Anyone casting an eye over the group PMI market recently can’t help but notice a few changes to the menu. This once static sector has been refreshed by the notion of increased flexibility and choice.
So what has motivated the change? Some say it is the consumer-centred culture, where purchasers are taking an increasingly demanding stance and insisting on healthcare policies that fit in with their specific needs, instead of settling for the ready-made offer. “I think that everyone is desperate for innovation in the market, including consumers,” confirms Liz Hammond, director at Cheshire-based Private Medicine Intermediaries. “And the concepts behind some of these new products are very strong as they can adapt to a wide range of lifestyle and needs.”
The increased presence of flexible plans suggests providers expect more employers to consider the provision of PMI as an employee benefit. This is partially due to the expansion of the small corporate sector. But it also anticipates employers targeting staff further down the hierarchy for whom PMI is less common. In this case, flexible plans can give employers the option to offer basic cover to employees, with the in-built option to enhance cover should it be necessary. Should a member’s needs change or should the employer wish to extend the policy for remunerative or promotional reasons, cover can be easily adapted.
Royal & SunAlliance’s (RSA) Values product, launched in January this year, is a prime example of the flexible approach. RSA has sold £15m worth of Values since its launch and has seen a renewal rate of 90 per cent.
The product was born from RSA’s recognition that the market, particularly the small corporate area, had changed. “This sector has become a lot more sophisticated and has a clear view of what it needs and wants,” notes Gerry Callaghan, head of sales and customer relations, RSA Healthcare and Assistance. “We set out to grow this area of the market. Sixteen per cent of Values clients have never had PMI before so I think we have managed that.”
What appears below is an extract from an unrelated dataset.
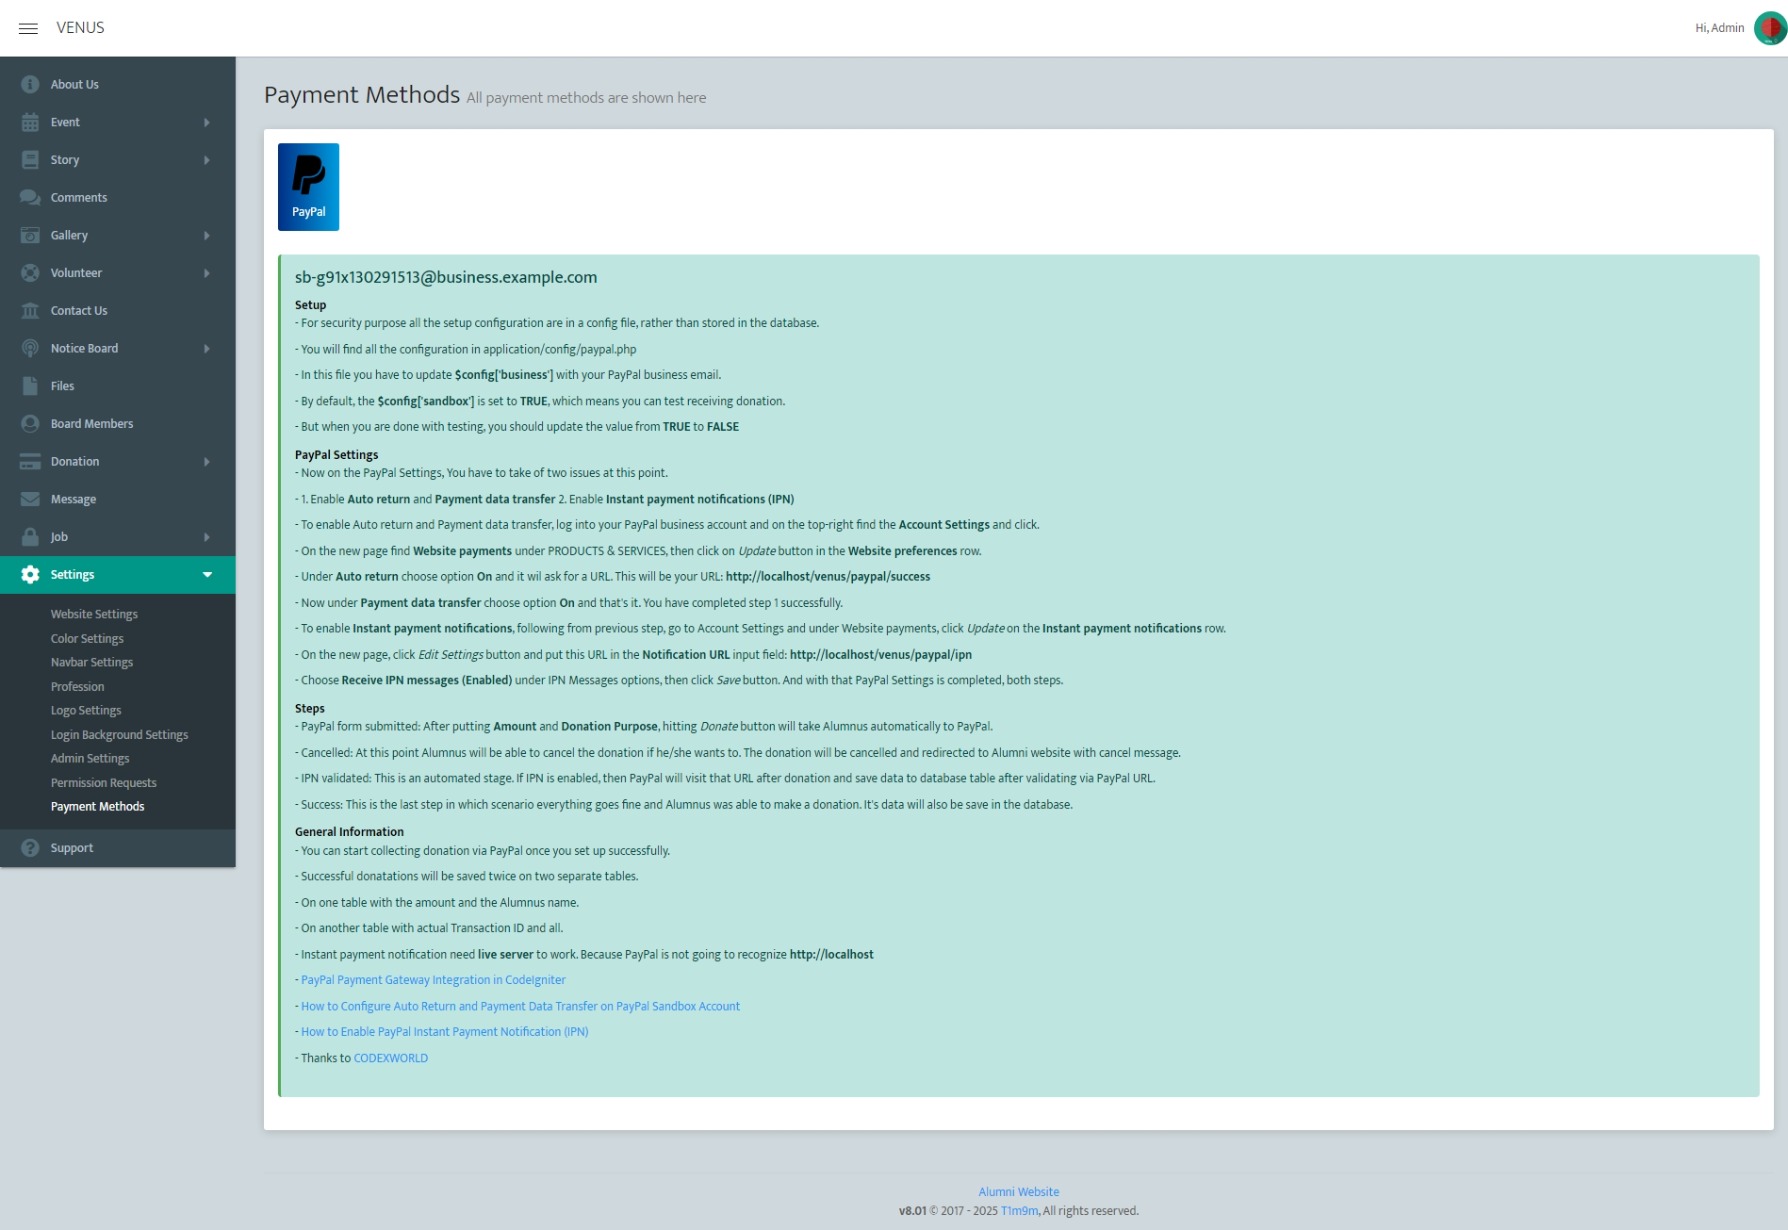Open the About Us section via its info icon
Viewport: 1788px width, 1230px height.
28,84
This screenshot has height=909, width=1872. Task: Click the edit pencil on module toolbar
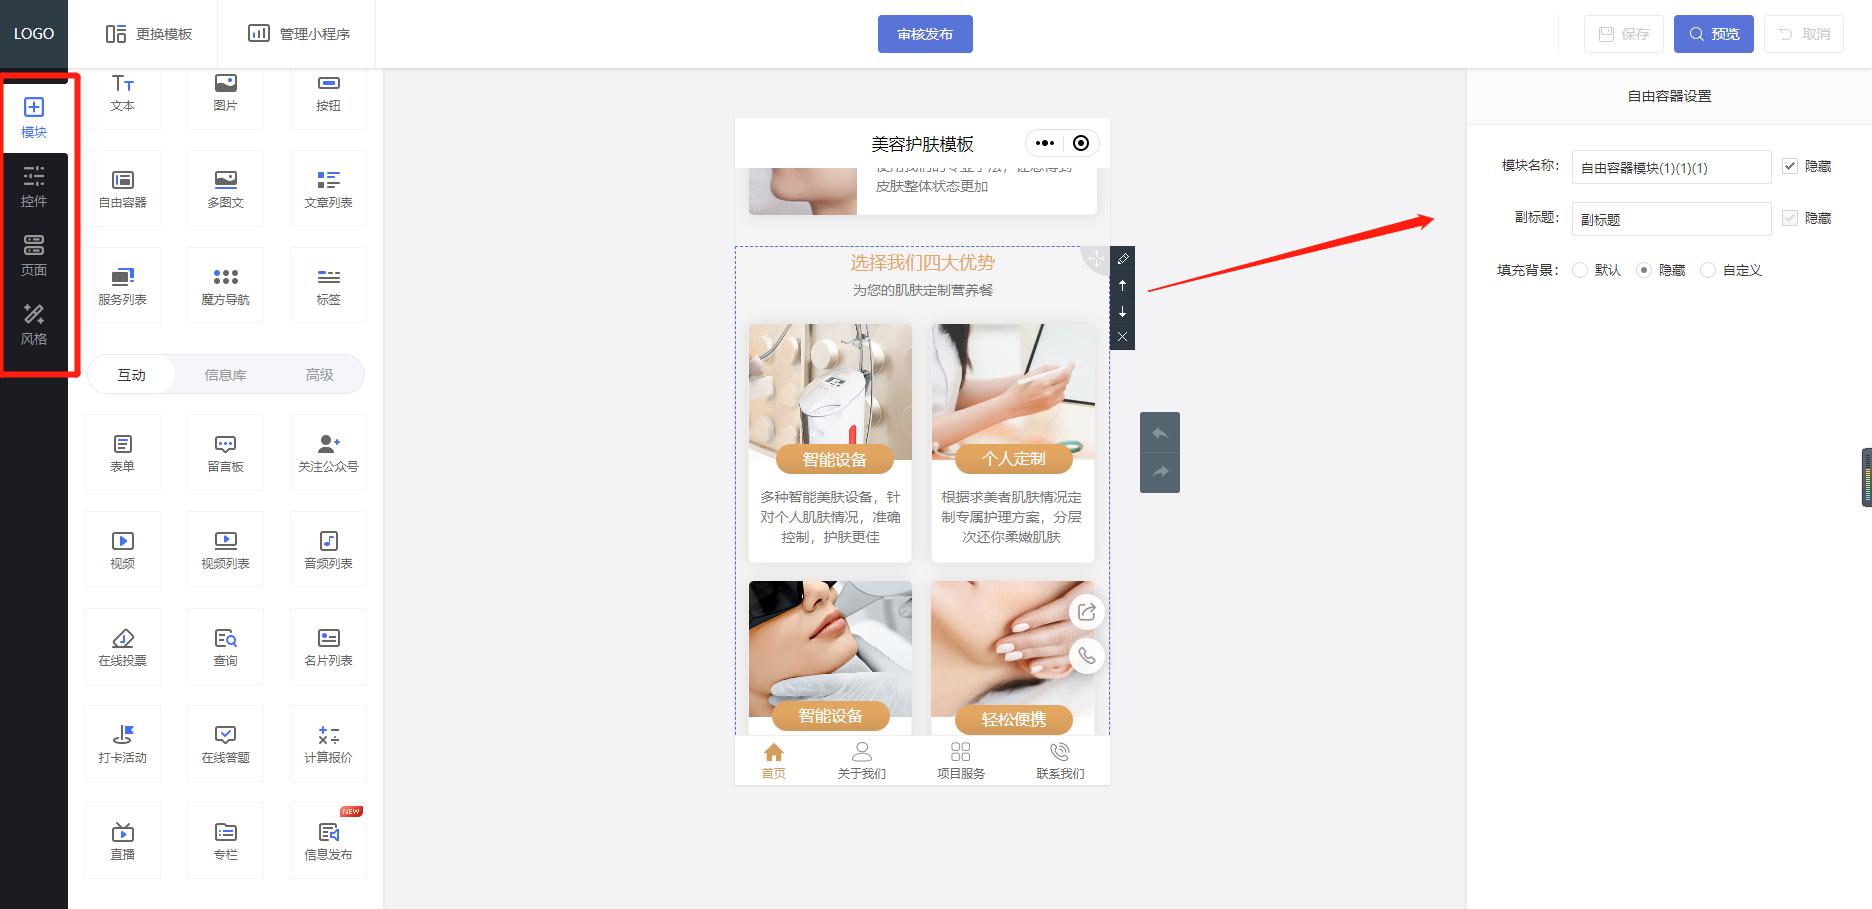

WPA’s new Enterprise Flexible Benefits scheme is the latest in this stream of products making choice the principle of the policy. The core benefit provides standard cover including hospital charges, specialist in-patient and day case services, NHS cash benefit and MRI scans. The scheme adds quality to the most basic cover through a health information support line and cover for psychiatric treatment.
Enterprise Flexible Benefits then gives clients the choice to enhance their cover by choosing any of the five bolt on options. An out-patient option offers swift access to specialists, avoiding the long waiting periods so common on the NHS, and a therapy option gives £1,000 for all listed therapy types, which include physiotherapy, osteopathy and homeopathy. For staff conducting business abroad there is a worldwide option giving full cover for repatriation, evacuation and family assistance. Dental cover, increasingly popular with the corporate sector, will contribute towards both serious and routine treatment. The cash plan option offers the usual optical, dental and physiotherapy benefits, and can also be purchased as a stand-alone benefit for employers who find it is not possible to provide every staff member with WPA’s Standard Cover.
But flexibility is not just about adding benefits or numbers of staff covered. Eliminating unnecessary cover gives a solution to cost-conscious employers who previously avoided PMI, perceiving it as too expensive. Flexible plans keep benefits and costs pertinent to the client’s present needs, so costs can be kept down without sacrificing the quality of cover.
It’s great news for brokers too. For those employers who are not familiar with the mix and match style product, a broker can be invaluable. “They can be complicated products to understand,” says Hammond. “Purchasers and group secretaries may need help grasping these policies, so brokers are very important.”
Some disagree with the pick and mix approach, arguing that the essential function of PMI is to protect against the unexpected so blanket cover is more important. “We prefer to offer our customers a comprehensive policy, with as wide a range of cover as possible,” says Phillip Fowles, sales and marketing director, at BCWA. “Should people really want extras, then by all means, they can bolt on a dental plan or a cash plan.”
There are also underwriting concerns.
Derry Andrews, general manager of Strasbourgeoise, underwriter of the Clinicare range of products, says: “From the consumer’s point of view, flexible plans are obviously attractive. But from an underwriting point of view, these plans are very difficult to price, because when people choose these products they are naturally going to choose the benefits that they think they will use the most.”
But the signs are that many providers are promoting consumer involvement in product mechanics. Norwich Union’s Fair and Square allows clients to choose if they wait for NHS treatment and collect the cash or receive private treatment immediately. And abandoning the strict, ready-made approach in favour of cafeteria-style options promotes the imaginative input for brokers, providers and consumers alike.